I have an app that retrieves 640 data points from a Postgres database with a two-table join. The join was taking about 3 minutes to return results, so I decided to see if that could be improved. I examined the query plans and added a distinct
clause to the query. This dropped the query response time from 3 minutes to less than 1 second. Active Record’s .explain method is an excellent resource to help tune SQL performance. Explain will display your query’s execution plan. From there, you can tell whether or not the query is behaving as you expect. For instance, whether or not the query is taking advantage of available indexes.

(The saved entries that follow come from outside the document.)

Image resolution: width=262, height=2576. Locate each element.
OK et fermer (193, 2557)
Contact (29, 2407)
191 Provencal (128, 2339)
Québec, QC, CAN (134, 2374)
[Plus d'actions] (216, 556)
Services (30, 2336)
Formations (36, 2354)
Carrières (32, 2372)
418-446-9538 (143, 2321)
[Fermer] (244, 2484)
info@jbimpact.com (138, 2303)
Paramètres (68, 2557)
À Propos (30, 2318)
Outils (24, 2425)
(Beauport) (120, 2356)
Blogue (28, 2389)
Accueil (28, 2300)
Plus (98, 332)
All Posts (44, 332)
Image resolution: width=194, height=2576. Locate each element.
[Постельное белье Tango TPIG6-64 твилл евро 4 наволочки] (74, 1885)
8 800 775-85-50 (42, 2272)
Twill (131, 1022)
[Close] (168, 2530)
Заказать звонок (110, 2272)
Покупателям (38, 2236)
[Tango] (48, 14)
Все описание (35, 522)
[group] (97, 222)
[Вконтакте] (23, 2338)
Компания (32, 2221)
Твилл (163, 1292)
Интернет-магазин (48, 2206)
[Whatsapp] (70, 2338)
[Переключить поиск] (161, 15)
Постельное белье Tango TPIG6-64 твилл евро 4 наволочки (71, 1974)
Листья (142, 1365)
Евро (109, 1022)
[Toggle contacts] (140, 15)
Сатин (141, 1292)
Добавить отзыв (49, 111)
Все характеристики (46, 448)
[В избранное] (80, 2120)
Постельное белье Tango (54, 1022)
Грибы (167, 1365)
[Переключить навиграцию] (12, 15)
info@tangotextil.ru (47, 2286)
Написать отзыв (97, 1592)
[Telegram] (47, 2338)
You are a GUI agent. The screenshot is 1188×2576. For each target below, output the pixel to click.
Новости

Sometimes, when the query does not appear to be optimal, there is a good reason for it. For example, if the query optimizer determines that a table scan will be quicker than using an index, it will perform a table scan instead of navigating the index. Other times, the query execution is not recognizing factors that would improve performance. Some RDBMS’s, such as Oracle, allow you impact the query plan by updating table statistics or to overide the plan using hints. For PostgreSQL databases, it is recommended that ANALYZE be run periodically to keep statistics up to date.

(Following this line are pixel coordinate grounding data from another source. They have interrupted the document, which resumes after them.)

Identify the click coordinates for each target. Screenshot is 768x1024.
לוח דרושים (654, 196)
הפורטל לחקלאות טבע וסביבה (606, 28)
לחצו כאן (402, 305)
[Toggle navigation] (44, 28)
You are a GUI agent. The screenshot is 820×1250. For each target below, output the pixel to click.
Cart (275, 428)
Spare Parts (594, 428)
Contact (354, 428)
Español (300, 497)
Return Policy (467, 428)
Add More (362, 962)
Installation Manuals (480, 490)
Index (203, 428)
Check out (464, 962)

Since Explain Plan is not a SQL standard, each database vendor has there own syntax for calling it. It appears that Active Record is able to convert the .explain
call on your query to the explain plan syntax required by your particular database.
The Data
The two tables are series
and instruments
. Each instument has a unique id. Each series data point has an instrument_id that identifies the instrument it belongs to.
The Instruments Table
An instrument describes an equity trading on an exchange. The instrument has a symbol and an associated company name. For example, ‘INTC’, ‘Intel Corporation’.
> \d+ instruments
Table "public.instruments"
Column | Type | Modifiers |
------------+-----------------------------+----------------------------------------------------------+
id | bigint | not null default nextval('instruments_id_seq'::regclass) |
symbol | character varying | not null |
name | character varying | not null |
created_at | timestamp without time zone | not null |
updated_at | timestamp without time zone | not null |
Indexes:
"instruments_pkey" PRIMARY KEY, btree (id)
"instruments_by_symbol" UNIQUE, btree (symbol)
Referenced by:
TABLE "series" CONSTRAINT "fk_rails_2bd701b643" FOREIGN KEY (instrument_id) REFERENCES instruments(id)

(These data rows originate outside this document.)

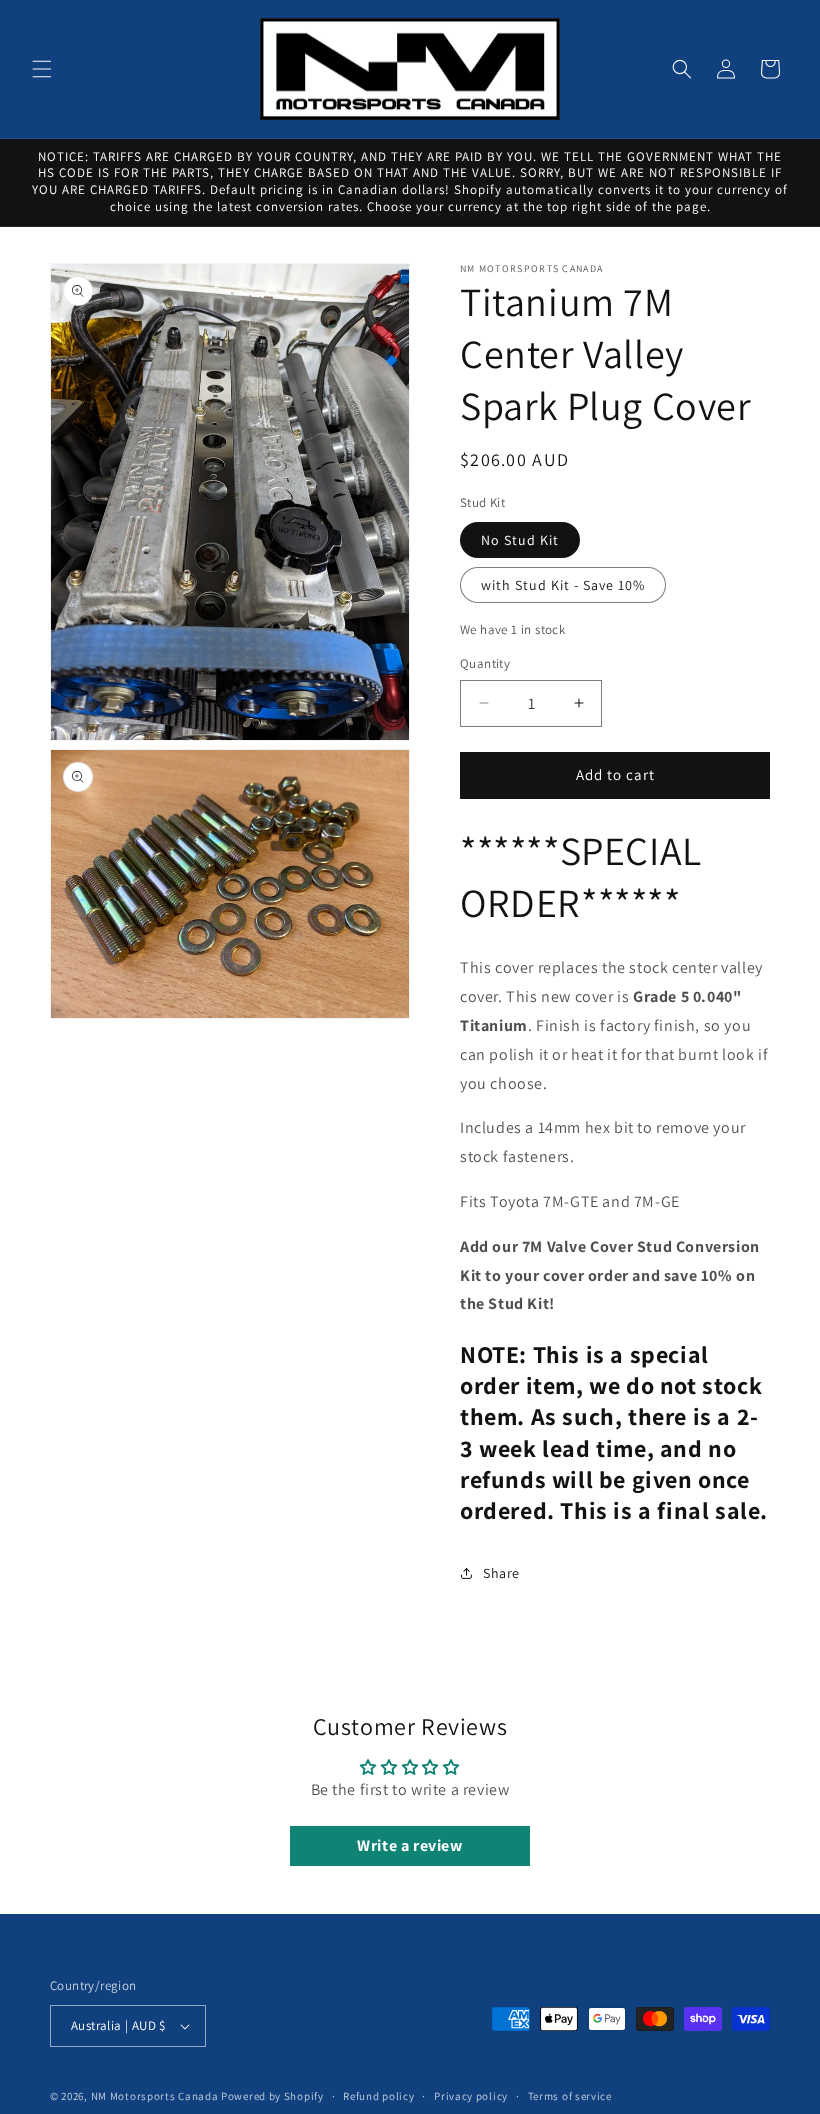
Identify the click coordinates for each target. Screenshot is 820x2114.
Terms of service (570, 2096)
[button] (42, 69)
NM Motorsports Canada (155, 2096)
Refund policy (378, 2096)
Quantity (485, 663)
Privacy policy (471, 2096)
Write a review (409, 1845)
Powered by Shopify (272, 2096)
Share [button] (501, 1573)
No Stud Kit (520, 540)
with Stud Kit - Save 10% (563, 585)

> select count(*) from instruments;
8586
The Series Table
The series
table contains monthly price data points for an instrument. At this time, there are typically 64 data points in the series
table for each instrument.
> \d+ series
Table "public.series"
Column | Type | Modifiers |
----------------------+-----------------------------+-----------------------------------------------------+
id | bigint | not null default nextval('series_id_seq'::regclass) |
instrument_id | bigint | not null |
time_interval | character varying | not null |
series_date | timestamp without time zone | not null |
open_price | numeric | not null |
high_price | numeric | not null |
low_price | numeric | not null |
close_price | numeric | not null |
adjusted_close_price | numeric | not null |
volume | numeric | not null |
dividend_amount | numeric | not null |
created_at | timestamp without time zone | not null |
updated_at | timestamp without time zone | not null |
Indexes:
"series_pkey" PRIMARY KEY, btree (id)
"index_series_on_instrument_id_and_time_interval_and_series_date" UNIQUE, btree (instrument_id, time_interval, series_date)
"index_series_on_instrument_id" btree (instrument_id)
Foreign-key constraints:
"fk_rails_2bd701b643" FOREIGN KEY (instrument_id) REFERENCES instruments(id)
> select count(*) from series;
406002
> select count(distinct instrument_id) from series;
7984
The Query
The query is looking for instruments that do not have any data in the series table.
The Original Query
This Active Record query –
Instrument.select(:id, :symbol).where.not(id: Series.select('instrument_id'))
produced this SQL –
SELECT "instruments"."id", "instruments"."symbol" FROM "instruments" WHERE ("instruments"."id" NOT IN (SELECT "series"."instrument_id" FROM "series"))
and this query plan –
QUERY PLAN
-----------------------------------------------------------------------------
Seq Scan on instruments (cost=0.00..62760584.18 rows=4293 width=12)
Filter: (NOT (SubPlan 1))
SubPlan 1
-> Materialize (cost=0.00..13624.63 rows=397842 width=8)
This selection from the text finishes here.